Au moment de quitter ses fonctions, il prendra finalement le parti du FBI.
Depuis, aucun de ses successeurs à la Maison-Blanche
n'a souhaité exercer son droit de grâce.
Leonard Peltier est aujourd'hui âgé de 77 ans
et a passé plus de la moitié de sa vie derrière les barreaux.
Il est considéré par ses défenseurs
comme le plus ancien prisonnier politique américain.
Après Coeur de tonnerre,
le triste sort des Indiens d'Amérique n'a pas été un sujet très prisé par Hollywood.
Il faudra attendre une petite quinzaine d'années
pour que le fameux massacre de Wounded Knee ait de nouveau droit aux honneurs de la fiction.
En l'occurrence un téléfilm de luxe pour HBO.
Perso, je retiendrais surtout le très solide Wind River, sorti sur les écrans en 2017.
Il s'agit du premier long-métrage du scénariste Taylor Sheridan,
qui continue de creuser son thème de prédilection : la Frontière,
et plus précisément ce qu'il en reste à l'époque moderne.
L'intrigue de Wind River n'est pas sans rappeler celle du film de Michael Apted.
Elle démarre par la mort violente d'une jeune indienne
dans une réserve paumée au fin fond du Wyoming.
Et on y suit une jeune agent du FBI qui va voir toutes ses certitudes bousculées,
au contact notamment de… notre copain Graham Greene.
Le carton qui clôt le film vient rappeler que le racisme systémique
à l'encontre des Native Americans reste toujours d'actualité.
Ces thématiques devraient être au centre du prochain Scorsese, attendu courant 2022 :
Killers of the Flower Moon.
Cette fois, l'histoire nous entraîne dans l'Oklahoma des années 20,
mais il y est encore question de meurtres d'indiens,
d'investigations du FBI et de gisements qui attirent toutes les convoitises.
Pour l'occasion, Scorsese dispose d'un budget maousse de 200 millions de dollars
et il est parvenu à réunir pour la première fois ses deux acteurs fétiches :
Leonardo Di Caprio et Robert de Niro,
qui était, rappelons-le, le producteur de Coeur de tonnerre.

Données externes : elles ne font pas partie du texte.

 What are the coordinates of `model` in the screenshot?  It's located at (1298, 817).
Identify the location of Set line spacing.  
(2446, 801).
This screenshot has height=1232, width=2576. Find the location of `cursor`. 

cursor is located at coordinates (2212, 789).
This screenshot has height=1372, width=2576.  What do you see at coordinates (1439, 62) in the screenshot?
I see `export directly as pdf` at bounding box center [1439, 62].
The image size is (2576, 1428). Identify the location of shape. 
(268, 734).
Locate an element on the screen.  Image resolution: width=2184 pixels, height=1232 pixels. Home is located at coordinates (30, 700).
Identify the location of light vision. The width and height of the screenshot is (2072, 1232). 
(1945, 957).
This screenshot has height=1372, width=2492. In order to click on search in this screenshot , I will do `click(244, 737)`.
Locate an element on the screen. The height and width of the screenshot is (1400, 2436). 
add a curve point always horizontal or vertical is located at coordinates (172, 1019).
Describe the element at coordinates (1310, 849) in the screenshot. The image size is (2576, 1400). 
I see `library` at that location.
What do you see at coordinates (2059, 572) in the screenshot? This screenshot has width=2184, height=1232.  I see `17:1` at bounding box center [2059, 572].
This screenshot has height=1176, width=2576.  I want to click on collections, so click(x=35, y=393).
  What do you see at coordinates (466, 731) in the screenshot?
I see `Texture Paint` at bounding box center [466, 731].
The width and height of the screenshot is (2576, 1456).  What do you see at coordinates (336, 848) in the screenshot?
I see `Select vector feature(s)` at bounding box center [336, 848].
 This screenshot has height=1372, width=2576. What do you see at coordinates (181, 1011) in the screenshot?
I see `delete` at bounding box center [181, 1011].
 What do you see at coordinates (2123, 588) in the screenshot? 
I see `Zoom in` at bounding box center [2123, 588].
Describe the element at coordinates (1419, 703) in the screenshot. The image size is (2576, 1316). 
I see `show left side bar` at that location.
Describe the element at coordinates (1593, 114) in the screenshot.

Bref, tout est réuni pour que le père Marty nous ponde encore un grand film.
Si vous êtes aussi impatient que moi, un bon moyen de calmer l'attente,
c'est de redonner une chance à ce certes plus modeste mais très attachant Coeur de tonnerre
et d'enchaîner avec Incident à Oglala, son indispensable complément.